This allows the nucleocapsid to take shape and viral RNA is wound
tightly to fit inside the nucleocapsid. Zinc finger inhibitors,
which interfere with the packaging of the viral RNA into the
nucleocapsid are currently studied as anti-viral drugs.
[0019] The final step of the viral life cycle is budding. In this
process, the genetic material enclosed in the nucleocapsid merges
with the deformed cell membrane to form the new viral envelope.
With its genetic material tucked away in its nucleocapsid and a new
outer coat made from the host cell's membrane, the newly formed HIV
pinches off and enters into circulation, ready to start the whole
process again.
[0020] During HIV's life cycle, the T-cell, i.e. the host cell for
HIV reproduction, is altered and perhaps damaged, causing the death
of the cell. It is not exactly known how the cell dies but a number
of scenarios have been proposed. First, after the cell becomes
infected with a virus, internal signals may tell it to commit
suicide. Apoptosis or programmed cell death is a self-destruct
program intended to kill the cell with the hopes of killing the
virus as well. A second possible mechanism for the death of the
cell is that, as thousands of HIV particles bud or escape from the
cell, they severely damage the cell's membrane, resulting in the
loss of the cell. Another possible cause for the cell's death is
that other cells of the immune system, killer cells, recognize that
the cell is infected and destroy it.
[0021] Whatever the mechanism of the cell's death, there is one
less T-cell in the body, and with this happening on a monumental
scale, T-cells begin to decline. Over time, there are not enough
T-cells to defend the body. At this stage, a person has acquired
immunodeficiency syndrome (AIDS), and becomes susceptible to
infections that a healthy immune system could deal with. If this
process of immune destruction is halted, a weakened immune system
may be able to repair some of the damage over time.

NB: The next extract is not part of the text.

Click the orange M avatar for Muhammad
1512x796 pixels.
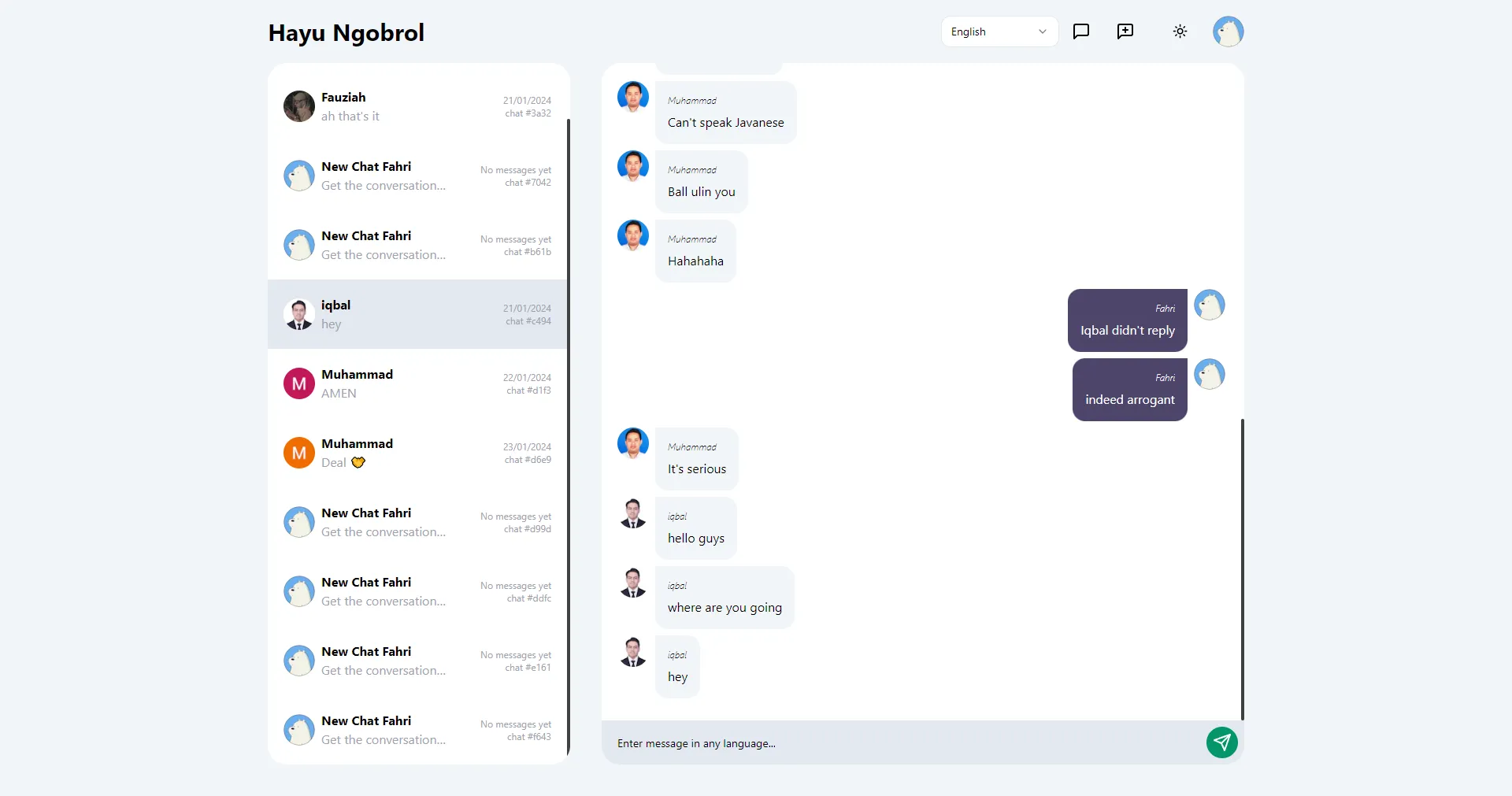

[0022] As can be seen, the current approaches to treating HIV
infection may be summarized as: "fight the virus and improve
functioning of the immune system".
SUMMARY OF THE INVENTION
[0023] This invention involves a shift in paradigm by shutting down
the immune system--for a certain period of time--in a controlled
manner, before this is accomplished by HIV, by killing most or all
T-cells or by modifying them such that they are no longer
recognized by HIV, thereby saving the immune system from
destruction. By doing so the virus cannot use the T-cells for
reproduction and, additionally, the virus entrapped in infected
T-cells will be killed together with the T-cells. Still circulating
viruses, not yet having achieved T-cell infection, will try to
enter remaining T-cells if any are left. They will be killed by a
second or further courses of treatment. Additional "conventional"
anti-HIV treatments, e.g., as described in the paragraphs above,
will also contribute to the elimination of HIV and HIV-infected
cells. The treatment will be continued until substantially all
viruses have been killed. Thereafter, the immune system is allowed
to recover.
[0024] An advantage of the proposed regimen is that the immune
system is not damaged but only shut down. Whereas HIV shuts down
the system by simultaneously modifying it such that surviving or
newly formed T-cells are no longer "normally" functioning, the
shutting down with T-cell depletors does not result in a damage of
the system and newly formed T-cells--after discontinuation of
treatment--are fully functional. However, it will take some time
for the normal number of T-cells to reappear. This time depends on
the specific drug used for T-cell depletion and on the additional
use of immune stimulators such as G-CSF or GM-CSF. The
re-establishment of a functioning immune system is not restricted
to these two examples (G-CSF or GM-CSF). Any other measures known
in the art may be used. During the time of treatment and during the
time period of recovery of the immune system, the patients are
carefully monitored and treated with anti-bacterial and antiviral
drugs in order to prevent other than HIV infections. This
prophylaxis is well known to those skilled in the art and
constitutes daily life in the treatment of cancer or transplant
patients with T-cell depletors (Semin Hematol. 2004 July; 41(3):
224-33, Leuk Lymphoma 2004 April; 45(4): 711-4).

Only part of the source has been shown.